High Reality, High Noise
- How are people digesting Peter Magyar’s victory in the Hungarian elections? Not everyone is taking the right lessons here, and it’s still early days to understand what is happening (and what will happen in a new Hungary).
- Negin raises a flag about the lessons the New York Times editorial board appear to be taking about the campaign (spoiler alert: it’s primed to throw immigrants and other marginalized people under the bus).
- Cayden wants us to be vigilant about what lessons our own movements take from this election result; claim no easy victories!
- Negin takes issue with the kind of “conventional wisdom” from her Senator Elissa Slotkin that “what it takes to win in the middle of the country is different than what it takes to win on the coasts.”

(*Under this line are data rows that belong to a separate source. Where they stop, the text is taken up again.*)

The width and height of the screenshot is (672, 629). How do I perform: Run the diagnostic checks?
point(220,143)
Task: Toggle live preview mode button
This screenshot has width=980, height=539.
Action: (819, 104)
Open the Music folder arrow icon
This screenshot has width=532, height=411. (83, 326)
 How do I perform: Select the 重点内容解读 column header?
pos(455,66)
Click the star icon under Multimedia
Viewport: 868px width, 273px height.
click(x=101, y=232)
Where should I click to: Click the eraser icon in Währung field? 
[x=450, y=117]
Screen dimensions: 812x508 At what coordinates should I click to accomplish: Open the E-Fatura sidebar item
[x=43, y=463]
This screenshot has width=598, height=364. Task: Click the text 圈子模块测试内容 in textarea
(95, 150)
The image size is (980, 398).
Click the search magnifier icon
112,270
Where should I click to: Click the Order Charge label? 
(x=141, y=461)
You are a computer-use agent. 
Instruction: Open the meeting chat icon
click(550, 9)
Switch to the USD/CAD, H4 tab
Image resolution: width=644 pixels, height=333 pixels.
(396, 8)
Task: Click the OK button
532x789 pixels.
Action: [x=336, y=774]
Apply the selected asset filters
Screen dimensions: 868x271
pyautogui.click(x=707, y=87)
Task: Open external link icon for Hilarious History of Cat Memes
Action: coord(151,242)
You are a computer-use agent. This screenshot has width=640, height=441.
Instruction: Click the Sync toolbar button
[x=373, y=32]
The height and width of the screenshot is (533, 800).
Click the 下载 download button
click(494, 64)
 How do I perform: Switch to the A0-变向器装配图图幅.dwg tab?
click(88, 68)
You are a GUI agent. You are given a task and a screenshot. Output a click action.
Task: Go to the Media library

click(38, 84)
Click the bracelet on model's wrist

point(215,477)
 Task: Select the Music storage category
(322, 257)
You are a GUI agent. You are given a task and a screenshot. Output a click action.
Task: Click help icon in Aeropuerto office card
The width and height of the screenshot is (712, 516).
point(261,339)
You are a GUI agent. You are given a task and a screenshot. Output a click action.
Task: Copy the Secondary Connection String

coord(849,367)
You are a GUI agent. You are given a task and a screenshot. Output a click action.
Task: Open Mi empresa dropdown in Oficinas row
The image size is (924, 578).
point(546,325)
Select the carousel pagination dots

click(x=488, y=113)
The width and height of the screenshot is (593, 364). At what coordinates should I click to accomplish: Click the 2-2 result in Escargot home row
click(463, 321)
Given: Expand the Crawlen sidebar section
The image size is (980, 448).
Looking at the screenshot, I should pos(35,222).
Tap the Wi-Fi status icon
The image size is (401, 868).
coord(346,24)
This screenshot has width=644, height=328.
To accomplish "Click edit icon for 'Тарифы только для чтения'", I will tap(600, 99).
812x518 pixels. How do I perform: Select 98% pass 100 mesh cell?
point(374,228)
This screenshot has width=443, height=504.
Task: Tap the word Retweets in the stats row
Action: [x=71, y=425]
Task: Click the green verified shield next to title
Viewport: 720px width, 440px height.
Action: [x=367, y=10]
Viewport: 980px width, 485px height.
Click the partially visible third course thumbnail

- Cayden points out that we need to run progressive candidates in not conventionally progressive districts as a test of strength and to build our power and ability to win. Shoutout to Analilia Mejia for winning the House seat vacated by Mikie Sherrill as an example of this!
- AI-powered facial recognition is being used to deny food benefits to pregnant and post-partum people in India, and the story highlights a lot of the problems with devolving decisions to “AI.”
- Cayden points out that there are human decisions at every level of a program like this, but using AI allows us to pretend no one is accountable besides the machine.
- This isn’t just a tech failure: it’s a policy failure. Why not just give people the food they need?
High Conspiracy, High Signal
- Is Brooklyn-based band Geese a psyop or nah? Wired repeated the hype from the band’s PR firm that claims to have been able to game the algorithm on TikTok to blow up their most recent (and critically acclaimed) album, Getting Killed.
- It’s actually really hard to “hack” social media algorithms like this, and what does it mean that a major tech publication just repeats the story that the PR people send them? Don’t just reprint what’s essentially a press release for a tech company!
- Cayden thinks that in some ways this is a story about how we desire so badly to think we can control these algorithms on some level when our experience is of being controlled by them in terms of where our attention is focused.
High Conspiracy, High Noise
- The meme war over Iran has commenced, and maybe Iran is winning? AI-generated animated Lego meme videos are covering the internet and they’re pretty effective at narrating the war from the Iranian perspective.
- These videos literally repeat conspiracy theories alongside real happenings, like the Minab Girls’ School bombing.
- We also don’t know for 100% certain who is making these: they might be amplified by the Iranian state, but it’s unclear where they’re coming from.
- Cayden points out that not long ago people were abuzz about the far Right’s meme game, but the tables can turn very fast. We love it when someone trolls a troll.
- Erika Kirk is not suing Druski over his “How Conservative white women in America act” skit.
- Druski never said he was impersonating Kirk, but the internet certainly read it that way (including Grok, which inaccurately identified Druski as actual Erika Kirk).
- The litigiousness is super credible because the fakes are good and it makes sense that engagement farmers would use this story to grab and keep our attention. Negin points out that some of the credibility is because of what happened after Charlie Kirk was shot.
- Cayden wonders about the magnetism of Erika Kirk and our desire to share stories about her; Bridget points out Erika Kirk’s start was in reality TV, so she’s used to doing things to grab and keep our attention.